- TASK DETAILS: Transcribe word for word each line from the one containing "Where should I" to the final line of the data, both included. Skip the pictures.

- RECORD EXCERPTS:
----------------------------------------
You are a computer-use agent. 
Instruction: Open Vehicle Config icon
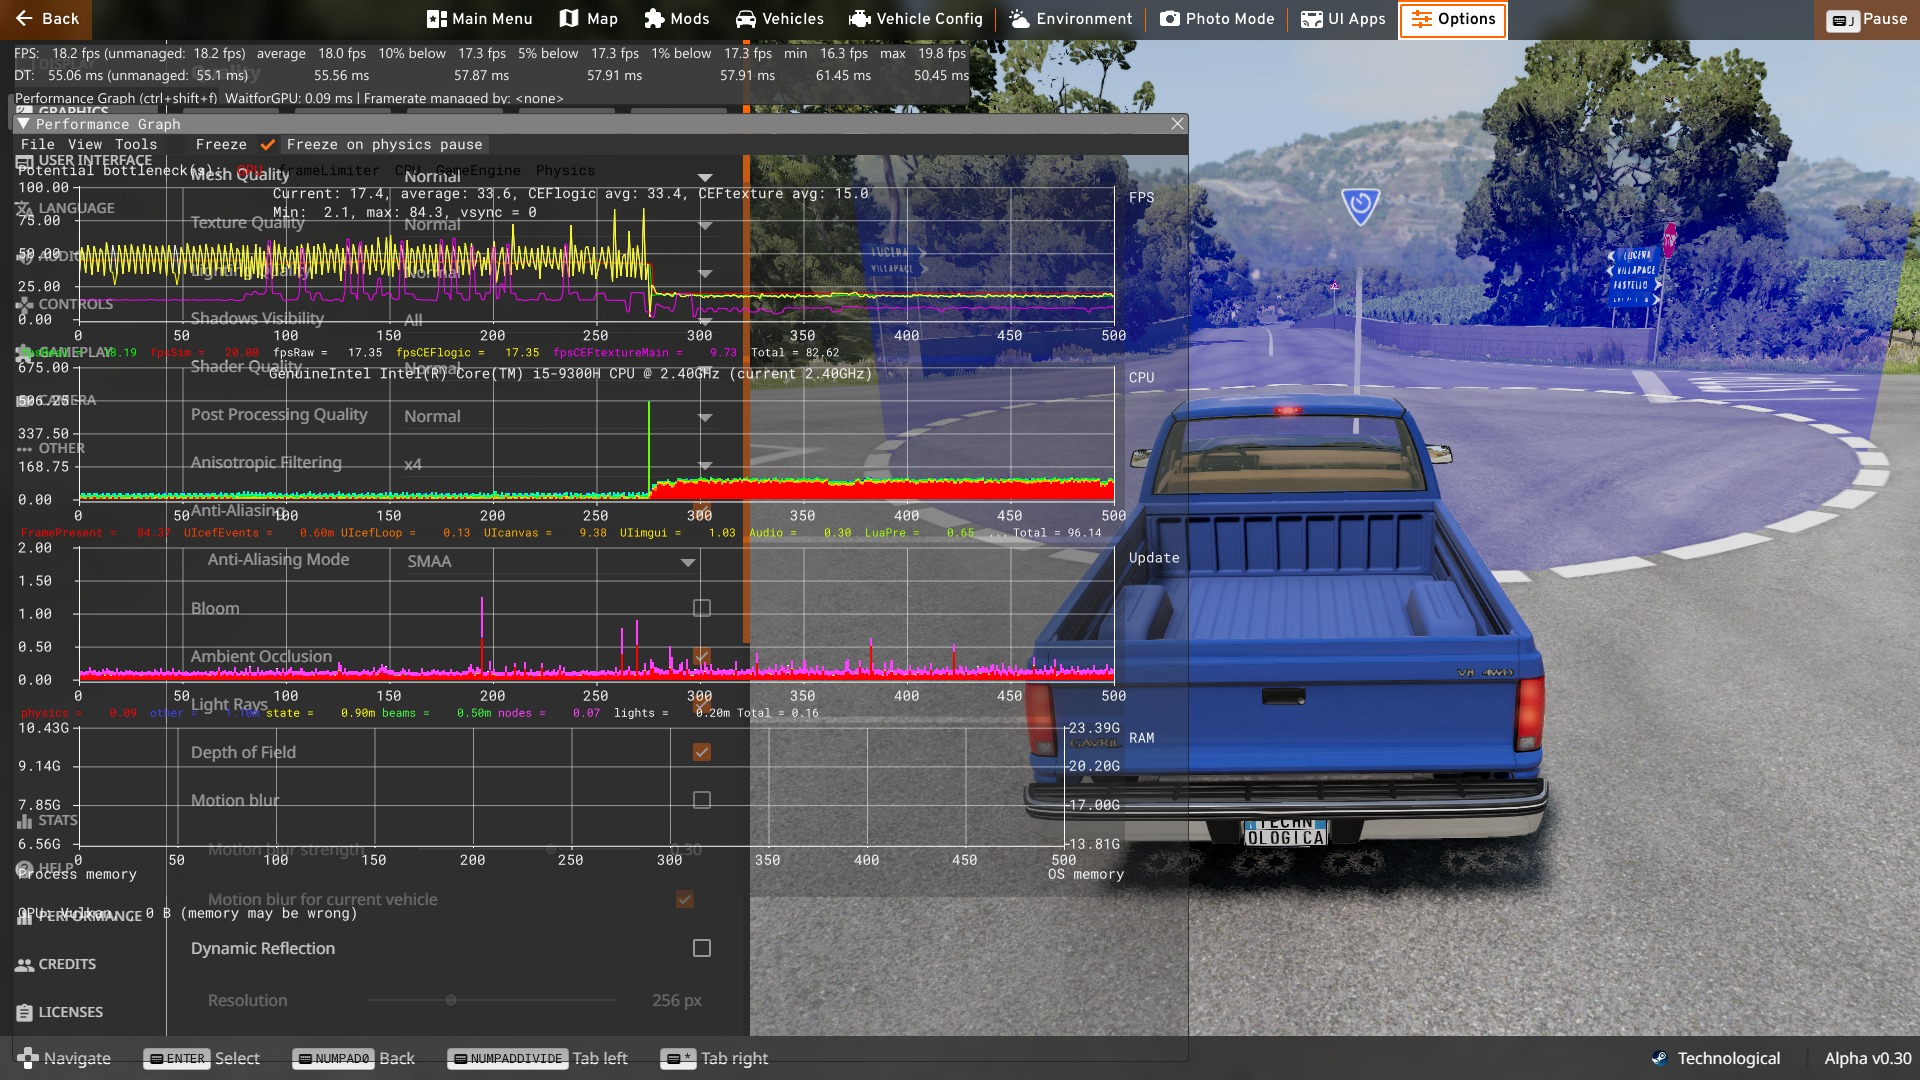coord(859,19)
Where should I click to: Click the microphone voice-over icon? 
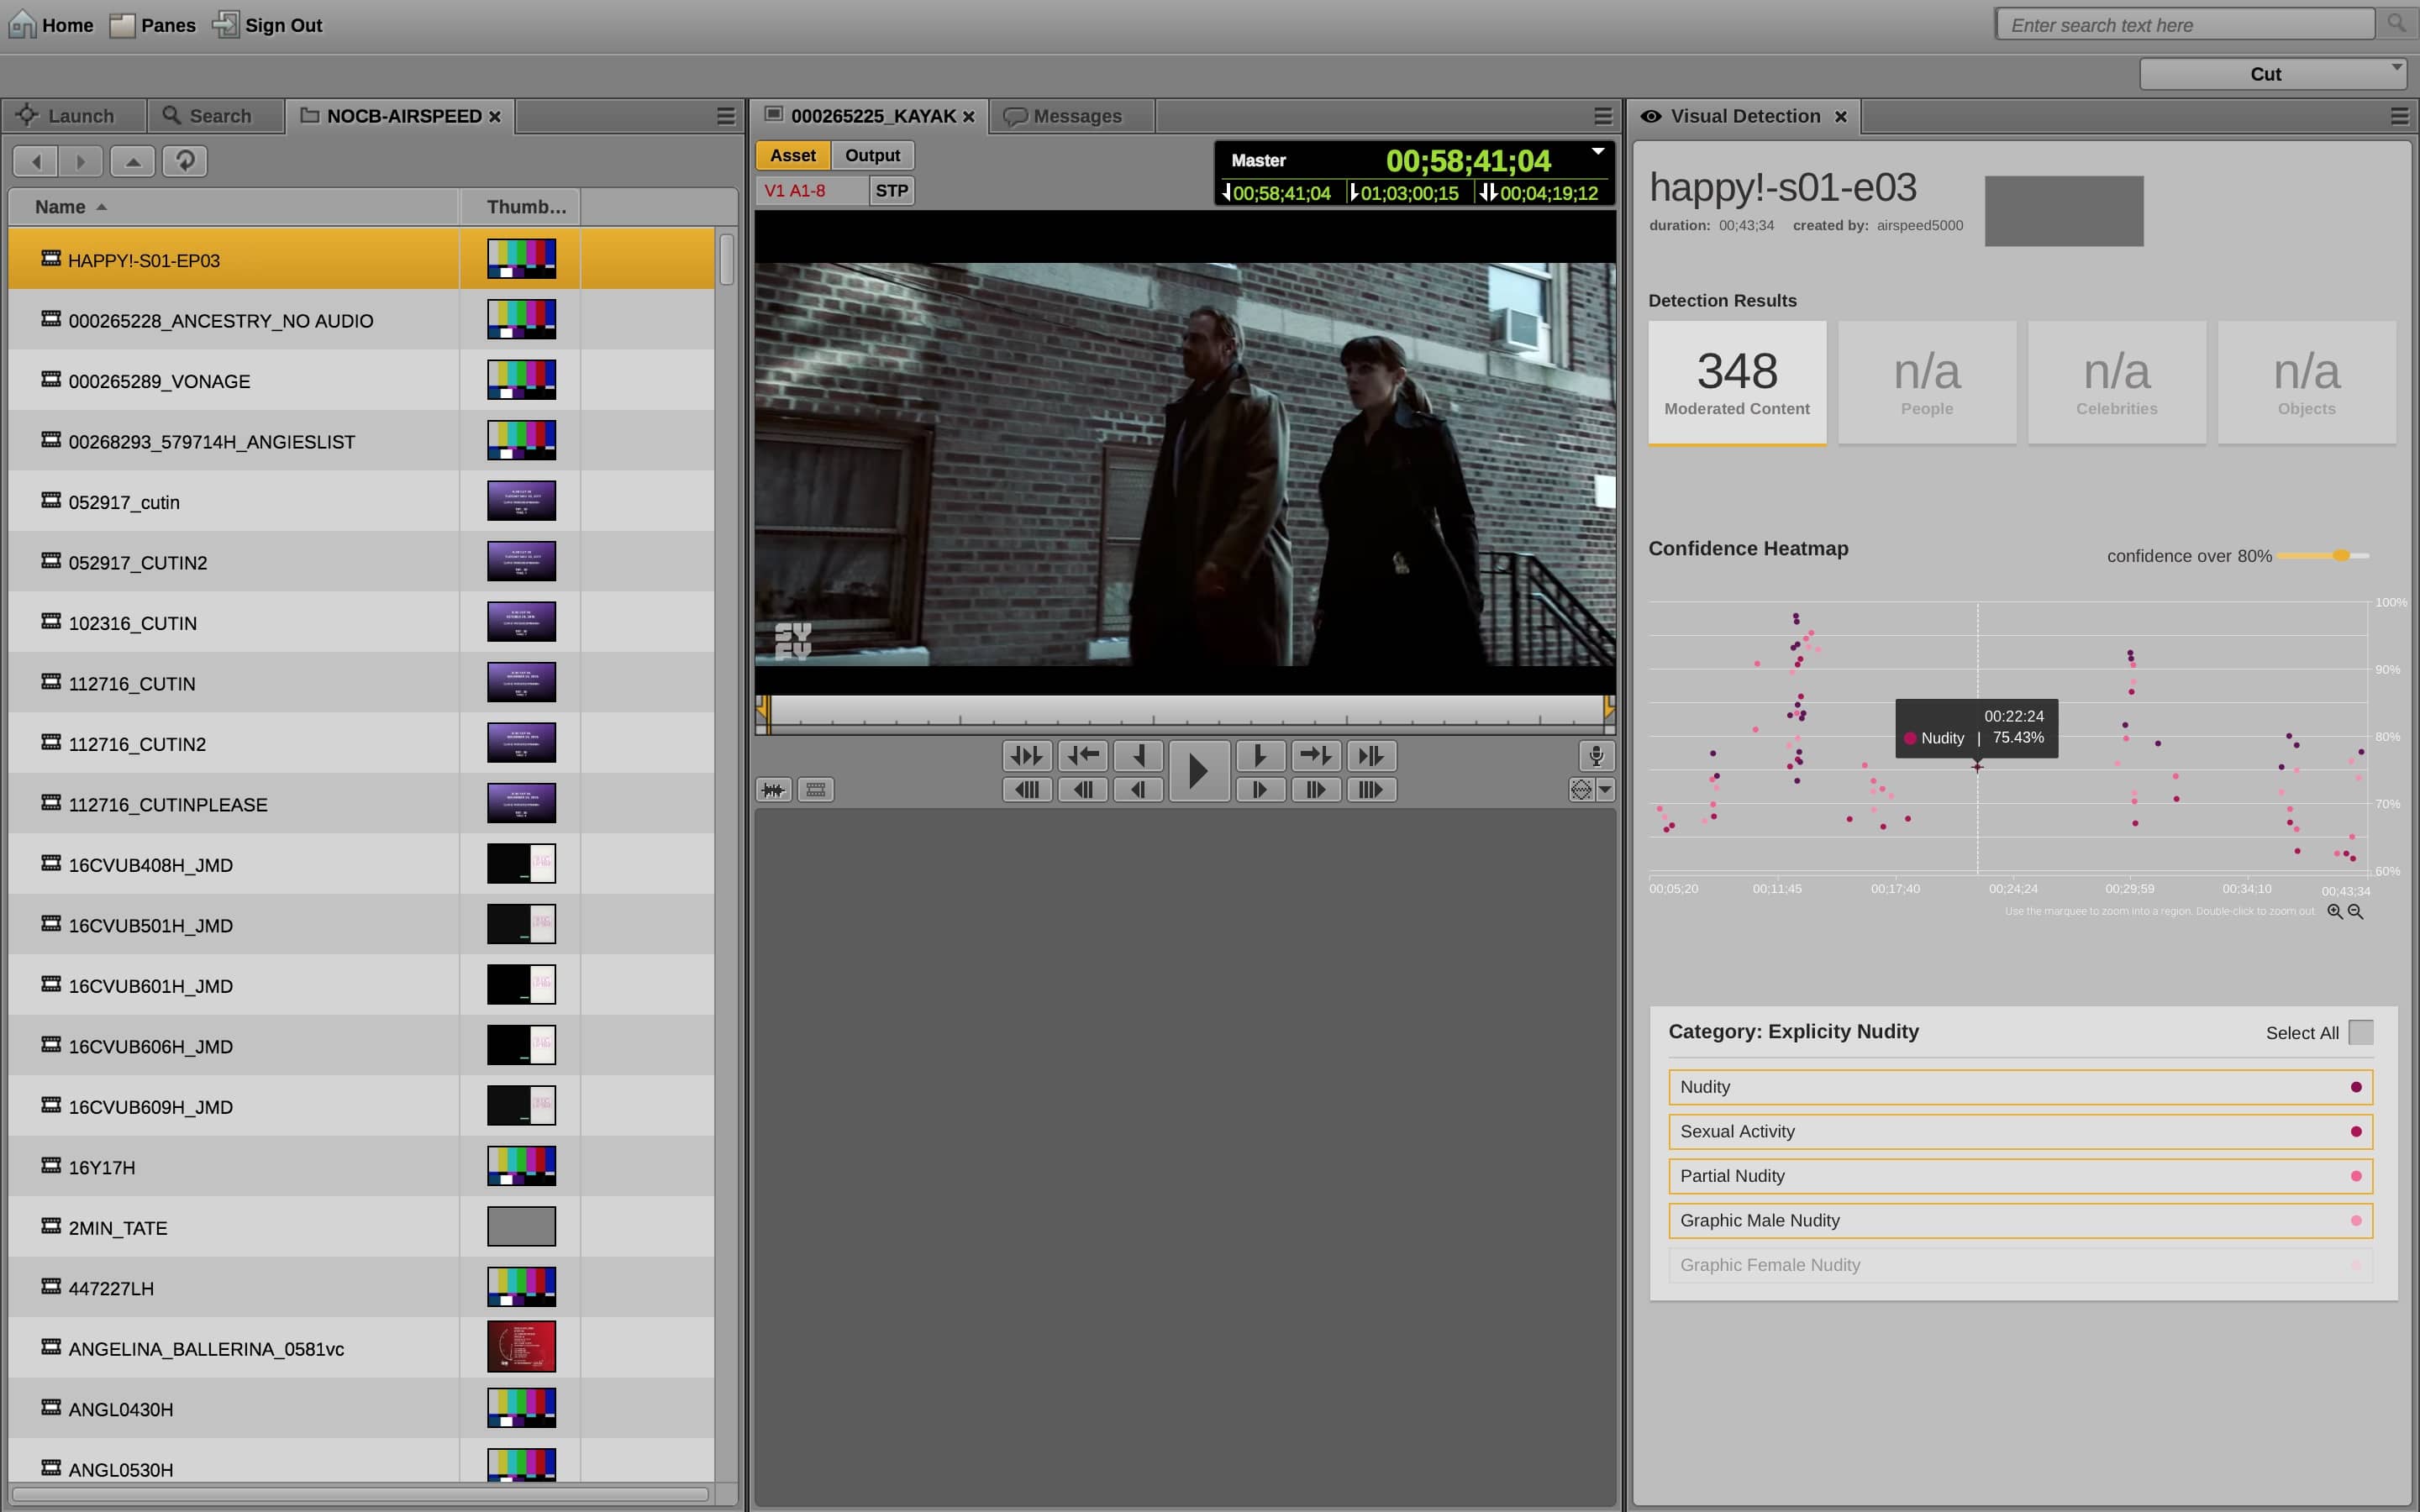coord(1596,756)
----------------------------------------
- SOLUTION FOR THIS PROBLEM:
Where should I click to: Click the microphone voice-over icon? 
coord(1596,756)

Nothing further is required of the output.